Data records
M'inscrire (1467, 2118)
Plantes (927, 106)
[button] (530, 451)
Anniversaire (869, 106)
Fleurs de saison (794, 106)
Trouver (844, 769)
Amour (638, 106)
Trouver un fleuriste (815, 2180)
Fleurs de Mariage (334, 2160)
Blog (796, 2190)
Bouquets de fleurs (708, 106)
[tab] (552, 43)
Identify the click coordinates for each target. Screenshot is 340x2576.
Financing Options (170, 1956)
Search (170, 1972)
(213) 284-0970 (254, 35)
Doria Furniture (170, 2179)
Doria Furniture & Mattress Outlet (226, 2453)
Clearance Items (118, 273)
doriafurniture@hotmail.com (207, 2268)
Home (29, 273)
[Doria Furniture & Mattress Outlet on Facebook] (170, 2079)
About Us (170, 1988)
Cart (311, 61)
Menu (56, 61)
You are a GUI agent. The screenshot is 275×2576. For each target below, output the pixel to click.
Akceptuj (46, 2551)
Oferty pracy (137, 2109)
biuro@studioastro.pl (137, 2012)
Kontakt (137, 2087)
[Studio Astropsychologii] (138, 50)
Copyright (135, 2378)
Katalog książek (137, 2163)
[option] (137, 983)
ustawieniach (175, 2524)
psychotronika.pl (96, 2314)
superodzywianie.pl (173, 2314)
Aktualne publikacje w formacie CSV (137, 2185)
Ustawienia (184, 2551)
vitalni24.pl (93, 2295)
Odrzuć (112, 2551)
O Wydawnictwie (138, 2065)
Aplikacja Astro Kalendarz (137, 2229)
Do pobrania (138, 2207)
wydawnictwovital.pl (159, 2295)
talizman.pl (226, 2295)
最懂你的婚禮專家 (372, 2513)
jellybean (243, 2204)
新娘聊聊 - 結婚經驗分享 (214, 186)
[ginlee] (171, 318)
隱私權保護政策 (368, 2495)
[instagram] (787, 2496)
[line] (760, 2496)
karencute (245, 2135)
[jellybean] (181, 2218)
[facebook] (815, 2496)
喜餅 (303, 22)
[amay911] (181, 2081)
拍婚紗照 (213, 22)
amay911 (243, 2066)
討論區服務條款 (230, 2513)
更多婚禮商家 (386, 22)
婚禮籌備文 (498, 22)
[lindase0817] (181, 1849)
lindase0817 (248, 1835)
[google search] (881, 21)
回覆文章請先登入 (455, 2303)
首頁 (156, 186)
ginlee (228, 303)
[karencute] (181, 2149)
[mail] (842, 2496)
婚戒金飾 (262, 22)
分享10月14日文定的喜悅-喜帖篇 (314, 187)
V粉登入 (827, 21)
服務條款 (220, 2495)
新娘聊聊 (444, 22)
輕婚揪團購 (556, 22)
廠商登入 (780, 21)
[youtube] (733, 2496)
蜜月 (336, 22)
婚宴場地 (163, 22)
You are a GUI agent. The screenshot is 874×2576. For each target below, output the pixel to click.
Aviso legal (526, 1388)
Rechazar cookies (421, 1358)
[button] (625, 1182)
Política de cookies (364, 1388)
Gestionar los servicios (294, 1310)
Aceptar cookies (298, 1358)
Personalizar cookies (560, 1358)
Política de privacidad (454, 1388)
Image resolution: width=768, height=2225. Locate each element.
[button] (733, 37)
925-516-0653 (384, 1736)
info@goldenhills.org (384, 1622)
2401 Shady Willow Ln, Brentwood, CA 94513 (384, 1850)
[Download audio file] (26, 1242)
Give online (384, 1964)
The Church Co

_Your assignment_
Starting at the line that has "更多婚禮商家 (386, 22)" in the records above, restate word for word every line until the one that has "925-516-0653 (384, 1736)", and include that one as well.

_Exercise response_
更多婚禮商家 (386, 22)
婚禮籌備文 (498, 22)
[lindase0817] (181, 1849)
lindase0817 (248, 1835)
[google search] (881, 21)
回覆文章請先登入 (455, 2303)
首頁 (156, 186)
ginlee (228, 303)
[karencute] (181, 2149)
[mail] (842, 2496)
婚戒金飾 (262, 22)
分享10月14日文定的喜悅-喜帖篇 (314, 187)
V粉登入 (827, 21)
服務條款 (220, 2495)
新娘聊聊 (444, 22)
輕婚揪團購 (556, 22)
廠商登入 (780, 21)
[youtube] (733, 2496)
蜜月 (336, 22)
婚宴場地 (163, 22)
You are a GUI agent. The screenshot is 874×2576. For each target below, output the pixel to click.
Aviso legal (526, 1388)
Rechazar cookies (421, 1358)
[button] (625, 1182)
Política de cookies (364, 1388)
Gestionar los servicios (294, 1310)
Aceptar cookies (298, 1358)
Personalizar cookies (560, 1358)
Política de privacidad (454, 1388)
Image resolution: width=768, height=2225. Locate each element.
[button] (733, 37)
925-516-0653 (384, 1736)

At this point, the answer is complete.